• Text under study
Molecular Motors on the Run
Roland Piquepaille writes "In the nanotech world, molecular 'motors' have been heavily investigated during the last decade. And you probably read that these nano-carriers will one day be able to move a useful drug right where it's needed inside your body. But think for a minute to the size gap between yourself and a molecule. It's pretty impressive! Now, according to this news release, researchers from the Max Planck Institute of Colloids and Interfaces in Germany have developed a theory stating that only a few motor molecules should be enough for directed transport over centimeters or even meters. It's probably a meaningless comparison, but it's like if you were able to walk to the moon and come back."
I want you all to give a wonderful round of applause for the Max Planck Institute of Colloids and Interfaces. Next, lets hear from the Society of Silly People who Walk Funny!
A good example of a molecular motor is ATP-synthase, a naturally occurring enzyme in photosynthetic plants and bacteria. It is driven by a pH gradient formed due to the splitting of water and charge separation actions of the photosystems, although it can be forced to operate in reverse, by supplying an excess of ATP.
The enzyme itself is elegant, consisting of a rotating and a stationary segment, and has been the subject of much research by scientists eager to replicate its 'mechanics' into a synthetic cargo-carrying molecular machine, similar to those discussed in the article. Unfortunately, the last I heard imitating nature was proving a lot more difficult than expected.

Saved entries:
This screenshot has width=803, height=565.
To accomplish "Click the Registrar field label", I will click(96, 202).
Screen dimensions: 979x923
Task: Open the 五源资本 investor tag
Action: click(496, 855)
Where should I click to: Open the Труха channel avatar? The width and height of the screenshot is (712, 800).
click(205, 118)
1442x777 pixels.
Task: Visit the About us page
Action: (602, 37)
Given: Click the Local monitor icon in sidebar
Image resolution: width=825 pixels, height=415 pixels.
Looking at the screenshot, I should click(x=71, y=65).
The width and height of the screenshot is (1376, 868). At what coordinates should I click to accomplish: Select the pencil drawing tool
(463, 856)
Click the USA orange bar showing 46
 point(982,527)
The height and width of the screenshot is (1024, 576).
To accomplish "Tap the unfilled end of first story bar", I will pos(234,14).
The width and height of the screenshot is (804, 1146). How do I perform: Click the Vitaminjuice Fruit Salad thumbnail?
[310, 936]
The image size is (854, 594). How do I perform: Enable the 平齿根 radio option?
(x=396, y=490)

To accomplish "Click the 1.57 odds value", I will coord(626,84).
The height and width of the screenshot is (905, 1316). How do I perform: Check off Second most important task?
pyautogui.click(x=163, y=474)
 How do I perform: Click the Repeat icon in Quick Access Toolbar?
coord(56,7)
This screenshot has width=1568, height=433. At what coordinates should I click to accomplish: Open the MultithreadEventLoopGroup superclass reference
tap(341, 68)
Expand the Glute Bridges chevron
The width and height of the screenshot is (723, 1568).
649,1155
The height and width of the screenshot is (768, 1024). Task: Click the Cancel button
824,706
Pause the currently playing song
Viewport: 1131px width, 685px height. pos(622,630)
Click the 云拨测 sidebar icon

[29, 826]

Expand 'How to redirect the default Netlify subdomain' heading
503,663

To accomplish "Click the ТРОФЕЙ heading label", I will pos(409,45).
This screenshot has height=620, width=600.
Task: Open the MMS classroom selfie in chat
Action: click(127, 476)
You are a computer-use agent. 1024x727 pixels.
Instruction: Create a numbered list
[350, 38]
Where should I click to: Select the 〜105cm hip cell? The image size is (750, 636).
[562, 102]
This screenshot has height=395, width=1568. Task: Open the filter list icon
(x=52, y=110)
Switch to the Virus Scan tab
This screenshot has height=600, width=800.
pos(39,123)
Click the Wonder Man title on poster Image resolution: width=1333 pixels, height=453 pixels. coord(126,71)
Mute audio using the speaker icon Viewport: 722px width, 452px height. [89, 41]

• Work item A
Answer these from the molecular motors text:
(i) Researchers at which institute developed the theory about directed transport by a few motor molecules?
(ii) What drives ATP-synthase?
(iii) What two segments make up the enzyme?
• Work item B
Write the next part of the molecular motors text, starting after its final sentence.
Nothing in the records is needed for this work.

• Task result A
(i) The Max Planck Institute of Colloids and Interfaces in Germany.
(ii) A pH gradient formed by the splitting of water and the charge separation actions of the photosystems.
(iii) A rotating segment and a stationary segment.

• Task result B
Rather than ignoring people and allowing them to find happiness in what may be an obscure or disgusting manner to us (or just posting friggin blurbs on a board), we comment on it and judge it.
You include this statement (without the slightest sign of intentional irony) in your own judgemental comment on someone else's judgemental comment. Ironically, I feel that I must comment judgementally on this.
This is why I have lunches with Andrea Dworkin and not a bunch of catty women whose sense of humor is so constrained by the mores of society that they don't even laugh at stories of Penis Puppetry.
When you last ate with Andrea, did she happen to mention that she had died in April? I'd have thought that your lunch dates would have been somewhat constrained by that event.